UCSB alum Peter Giese and fourth-year film & media studies major Matt Lawrence said they organized the festival in order to celebrate local music and programs. The event, which at its peak had an audience of around 100, featured eight bands, including Ambidextrous, Boombox Orchestra and Sacapuntas Locos.
The bands were mostly local, Giese said, in order to promote the I.V. music scene.
“Everyone just wanted to play and share,” Giese said. “It was just about the community.”
He also said he wanted to put on an event that reflected the spirit of I.V. while also promoting a new documentary by Friends of the Forest Foundation, entitled, “Isla Vista in Movement.” The film centers on social programming and will screen June 3 at the Chilla Vista spring festival. The film is partially funded by the Associated Students Finance Board, which allocated $5,800 for its production.
Local businesses Cali Roll, Hempwise and I.V. Drip contributed gift certificates as prizes for the balloon toss, tug-of-war, saltine cracker-eating, pie-eating and trash pick-up contests. The A.S. Community Affairs Board and A.S. Isla Vista Community Relations Committee also provided funding for the event.
Giese said the local group Chilla Vista was also on hand to plan activities other than the music, such as the various contests.
“Way more people participated in the events than we thought [were going to],” said Lawrence. “For the water balloon toss we had 75 to 100 people.”

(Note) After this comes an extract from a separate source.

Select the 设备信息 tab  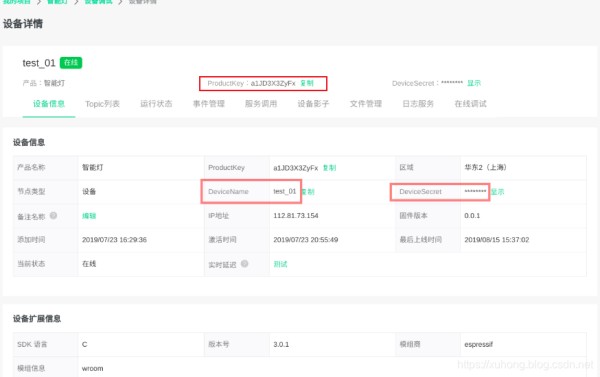tap(49, 104)
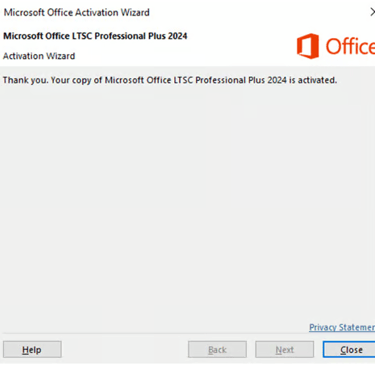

The strange name of the concert was intentional, Giese said, and originated from a joke between the planners after they discovered a photograph of a cat wearing a hollowed-out lime as a hat.
“I wanted everyone to not know what things were [based on the name of the event],” Giese said. “The name really means nothing.”
The pair began planning “Derpa-Sherpa-Palooza” in February, Lawrence said.
“We decided a couple months ago that we wanted to put a festival together with our friends’ bands,” he said. “We wanted to do some good as well as have a good time.”
Giese and Lawrence obtained an alcohol permit for the event, allowing of-age attendees to drink at the concert. The I.V. Foot Patrol, which monitored the event, was very helpful, and there were no alcohol-related problems, Giese said.
The duo has no concrete plans to throw another Derpa-Sherpa-Palooza, Lawrence said.
“If Peter and I were freshman and we decided to do this we would definitely do it every year,” Lawrence said. “But hopefully someone who came out on Saturday had a good time and wants to carry on the legacy.”